- Born: 25 May 1955 Samadabad, Pushkin District, Azerbaijan SSR, USSR
- Died: 21 February 2023 (aged 67) Baku, Azerbaijan
- Education: Azerbaijan State University of Culture and Arts
- Occupation: Actor
- Awards: Honored Artist of Azerbaijan

= Ramiz Novruz =

Azerbaijani actor (1955–2023)

Ramiz Gavvam oghlu Novruzov (Ramiz Qəvvam oğlu Novruzov, 25 May 1955 – 21 February 2023) was a theater and film actor from Azerbaijan, People's Artiste of Azerbaijan (1998), Presidential scholarship holder (from 2018), leading stage master of Azerbaijan State Academic National Drama Theatre.

== Biography ==
Ramiz Novruz was born on 25 May 1955, in the Samadabad village of Bilasuvar District. In 1974, he entered the Faculty of Drama and Film Acting of the Azerbaijan State University of Culture and Arts. He graduated from the course led by film director Adil Isgandarov in 1978. By appointment, he was sent to the Sumgayit State Musical Drama Theater. He joined the troupe of Azerbaijan State Academic National Drama Theatre in 1981.
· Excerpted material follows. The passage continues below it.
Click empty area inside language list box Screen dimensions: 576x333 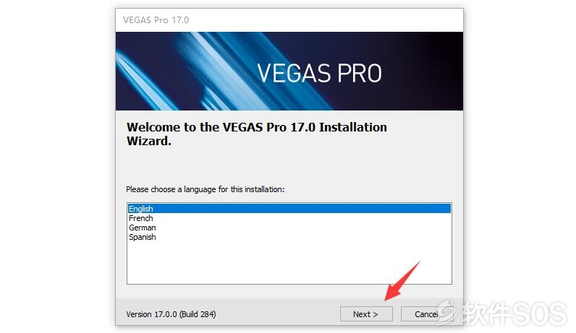289,262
Ramiz Novruz also wrote several plays, two of which were staged. The play "They Haven't Said I Love You Yet" written in 1996, was staged at the Azerbaijan State Academic National Drama Theater in 2002 under the direction of B. Osmanov. In addition, he translated Eduardo De Filippo's Cilindro from Russian into Azerbaijani and staged it as a director, and also played the role of Atilio in this work.

He was a laureate of international theater festivals.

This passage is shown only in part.